Considered by Vaitheswaran, P.J., and Tabor and Mullins, JJ.
2
MULLINS, Judge.
Tarrence Newman appeals the district court’s denial of his application for
postconviction relief (PCR), claiming there was no factual basis for his Alford1
plea for the crime of willful injury causing bodily injury and, thus, his trial counsel
in the underlying criminal case provided ineffective assistance by allowing him to
plead guilty. Specifically, Newman claims counsel was ineffective because there
was no factual basis to support that he specifically intended to cause a serious
injury. See Iowa Code § 708.4(2) (2013) (defining “willful injury” as when “[a]ny
person who does an act which is not justified and which is intended to cause
serious injury to another commits . . . [a] class ‘D’ felony, if the person causes
bodily injury to another”).
On our review of his PCR application, we find several possible claims.
However, even an extremely deferential reading of his application leaves it
unclear he was trying to allege the issue he now raises on appeal.2 Further,
Newman’s testimony at the PCR trial focused on his belief he was overcharged
because—according to him—others in jail for willful injury had used a weapon
and he did not. He also testified concerning other claims relating to the plea
negotiation process and trial preparation. The PCR court ruled on those latter
two issues, neither of which he challenges on appeal.
1
See Alford v. North Carolina, 400 U.S. 25, 37 (1970) (“An individual accused of crime
may voluntarily, knowingly, and understandingly consent to the imposition of a prison
sentence even if he is unwilling or unable to admit his participation in the acts
constituting the crime.”).
2
Newman’s pro se PCR filing made vague statements such as, “the elements to don’t fit
the crime and a person has to look at the situation as a whole,” but these statements
cannot be reasonably construed to be a challenge to the factual basis for his plea of
willful injury.
3
At the PCR trial, Newman did not testify or argue there was no factual
basis in the record for his plea. He did not testify or argue his attorney was
ineffective for allowing him to plead guilty. Nor did he testify or argue the video of
the assault had been misinterpreted or misunderstood. He did not request the
district court address or rule on any of these matters; and as stated above, his
PCR application did not clearly identify the issue he now raises on appeal. Thus,
it is not surprising the district court did not rule on the issue he raises on appeal.
See Meier v. Senecaut, 641 N.W.2d 532, 537 (Iowa 2002) (“It is a fundamental
doctrine of appellate review that issues must ordinarily be both raised and
decided by the district court before we will decide them on appeal.”). 3 And
Newman has not raised this issue as one of ineffectiveness of PCR counsel in
failing to argue before the PCR court that trial counsel was ineffective.

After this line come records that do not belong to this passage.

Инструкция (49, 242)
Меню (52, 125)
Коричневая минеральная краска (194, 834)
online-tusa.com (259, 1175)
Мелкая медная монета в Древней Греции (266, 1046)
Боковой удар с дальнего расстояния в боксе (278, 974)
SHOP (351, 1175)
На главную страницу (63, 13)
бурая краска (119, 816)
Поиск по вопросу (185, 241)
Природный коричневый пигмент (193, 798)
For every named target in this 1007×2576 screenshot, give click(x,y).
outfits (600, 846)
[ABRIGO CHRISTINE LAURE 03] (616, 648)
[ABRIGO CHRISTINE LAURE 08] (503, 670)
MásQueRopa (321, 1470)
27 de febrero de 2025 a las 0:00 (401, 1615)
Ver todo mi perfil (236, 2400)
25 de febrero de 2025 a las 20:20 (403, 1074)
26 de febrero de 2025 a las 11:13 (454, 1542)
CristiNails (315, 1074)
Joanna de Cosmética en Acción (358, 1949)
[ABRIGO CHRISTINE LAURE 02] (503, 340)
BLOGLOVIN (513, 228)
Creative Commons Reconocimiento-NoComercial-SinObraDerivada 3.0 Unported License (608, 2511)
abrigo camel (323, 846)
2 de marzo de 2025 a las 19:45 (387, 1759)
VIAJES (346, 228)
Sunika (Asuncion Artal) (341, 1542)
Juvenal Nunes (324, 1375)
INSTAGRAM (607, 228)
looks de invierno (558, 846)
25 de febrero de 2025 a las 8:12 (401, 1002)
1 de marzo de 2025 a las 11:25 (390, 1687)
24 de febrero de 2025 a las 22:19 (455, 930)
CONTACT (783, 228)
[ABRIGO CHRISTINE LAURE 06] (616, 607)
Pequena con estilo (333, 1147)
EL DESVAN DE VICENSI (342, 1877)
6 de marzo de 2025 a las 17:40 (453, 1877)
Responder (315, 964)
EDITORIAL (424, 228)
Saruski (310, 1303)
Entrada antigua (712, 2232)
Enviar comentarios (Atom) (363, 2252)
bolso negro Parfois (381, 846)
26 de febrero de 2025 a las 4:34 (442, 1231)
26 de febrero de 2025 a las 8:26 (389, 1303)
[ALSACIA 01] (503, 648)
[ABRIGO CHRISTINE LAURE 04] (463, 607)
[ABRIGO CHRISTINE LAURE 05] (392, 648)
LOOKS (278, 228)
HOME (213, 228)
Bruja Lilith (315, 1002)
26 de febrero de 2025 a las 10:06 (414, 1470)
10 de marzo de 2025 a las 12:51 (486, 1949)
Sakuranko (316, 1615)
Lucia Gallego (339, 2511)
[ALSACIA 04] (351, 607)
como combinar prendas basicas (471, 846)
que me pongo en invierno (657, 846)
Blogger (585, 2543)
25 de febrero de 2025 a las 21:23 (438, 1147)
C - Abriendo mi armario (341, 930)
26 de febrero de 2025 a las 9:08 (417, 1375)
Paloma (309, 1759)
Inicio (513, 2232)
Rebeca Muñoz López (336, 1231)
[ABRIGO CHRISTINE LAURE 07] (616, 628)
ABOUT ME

Accordingly, we find Newman’s sole claim on appeal is not properly before us
and affirm the PCR court’s denial of Newman’s PCR application.
AFFIRMED.
3
State v. Philo, 697 N.W.2d 481, 485 (Iowa 2005), allows a defendant to raise
ineffective-assistance-of-counsel claims for the first time on direct appeal from a guilty-
plea proceeding but does not support a claim of ineffective assistance of plea counsel on
an appeal of a PCR ruling that did not address the claim.